» **ACTION ITEM**
Reproduce the line that contains "Japan disclaimer (19, 2550)" and every line after it through the end of the records, exactly, with nothing added.

(RECORDS TO USE)

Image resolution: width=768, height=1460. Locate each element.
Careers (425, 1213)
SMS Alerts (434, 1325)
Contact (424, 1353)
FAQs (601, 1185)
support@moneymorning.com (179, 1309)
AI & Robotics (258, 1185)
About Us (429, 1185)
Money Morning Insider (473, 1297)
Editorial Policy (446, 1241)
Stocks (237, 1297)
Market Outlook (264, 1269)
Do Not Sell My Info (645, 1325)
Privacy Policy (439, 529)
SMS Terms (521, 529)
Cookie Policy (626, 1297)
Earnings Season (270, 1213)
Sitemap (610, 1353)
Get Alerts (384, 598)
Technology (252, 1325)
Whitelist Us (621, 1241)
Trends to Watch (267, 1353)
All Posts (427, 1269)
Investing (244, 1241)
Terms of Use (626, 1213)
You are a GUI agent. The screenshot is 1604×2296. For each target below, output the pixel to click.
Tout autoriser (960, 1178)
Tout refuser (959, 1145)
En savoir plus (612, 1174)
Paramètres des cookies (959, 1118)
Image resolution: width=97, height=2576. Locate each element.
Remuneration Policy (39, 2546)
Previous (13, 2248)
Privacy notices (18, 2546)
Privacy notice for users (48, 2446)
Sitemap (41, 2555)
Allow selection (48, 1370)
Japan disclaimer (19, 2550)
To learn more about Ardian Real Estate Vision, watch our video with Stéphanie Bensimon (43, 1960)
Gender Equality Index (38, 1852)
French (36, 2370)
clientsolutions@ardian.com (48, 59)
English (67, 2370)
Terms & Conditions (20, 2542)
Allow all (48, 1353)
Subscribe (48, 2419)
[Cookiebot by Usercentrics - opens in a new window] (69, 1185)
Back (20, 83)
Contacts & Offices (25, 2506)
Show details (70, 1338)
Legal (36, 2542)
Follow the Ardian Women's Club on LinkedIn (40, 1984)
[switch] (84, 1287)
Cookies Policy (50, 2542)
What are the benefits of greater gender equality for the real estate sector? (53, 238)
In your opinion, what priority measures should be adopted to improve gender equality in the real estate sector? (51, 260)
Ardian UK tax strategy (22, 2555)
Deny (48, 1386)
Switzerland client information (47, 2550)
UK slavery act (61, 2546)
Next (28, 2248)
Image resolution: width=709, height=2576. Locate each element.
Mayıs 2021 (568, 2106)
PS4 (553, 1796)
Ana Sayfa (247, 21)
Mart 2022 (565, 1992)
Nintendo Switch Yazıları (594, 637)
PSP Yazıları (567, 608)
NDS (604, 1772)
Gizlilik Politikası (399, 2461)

(End RECORDS TO USE)

» **SOLUTION**
Japan disclaimer (19, 2550)
To learn more about Ardian Real Estate Vision, watch our video with Stéphanie Bensimon (43, 1960)
Gender Equality Index (38, 1852)
French (36, 2370)
clientsolutions@ardian.com (48, 59)
English (67, 2370)
Terms & Conditions (20, 2542)
Allow all (48, 1353)
Subscribe (48, 2419)
[Cookiebot by Usercentrics - opens in a new window] (69, 1185)
Back (20, 83)
Contacts & Offices (25, 2506)
Show details (70, 1338)
Legal (36, 2542)
Follow the Ardian Women's Club on LinkedIn (40, 1984)
[switch] (84, 1287)
Cookies Policy (50, 2542)
What are the benefits of greater gender equality for the real estate sector? (53, 238)
In your opinion, what priority measures should be adopted to improve gender equality in the real estate sector? (51, 260)
Ardian UK tax strategy (22, 2555)
Deny (48, 1386)
Switzerland client information (47, 2550)
UK slavery act (61, 2546)
Next (28, 2248)
Image resolution: width=709, height=2576. Locate each element.
Mayıs 2021 (568, 2106)
PS4 (553, 1796)
Ana Sayfa (247, 21)
Mart 2022 (565, 1992)
Nintendo Switch Yazıları (594, 637)
PSP Yazıları (567, 608)
NDS (604, 1772)
Gizlilik Politikası (399, 2461)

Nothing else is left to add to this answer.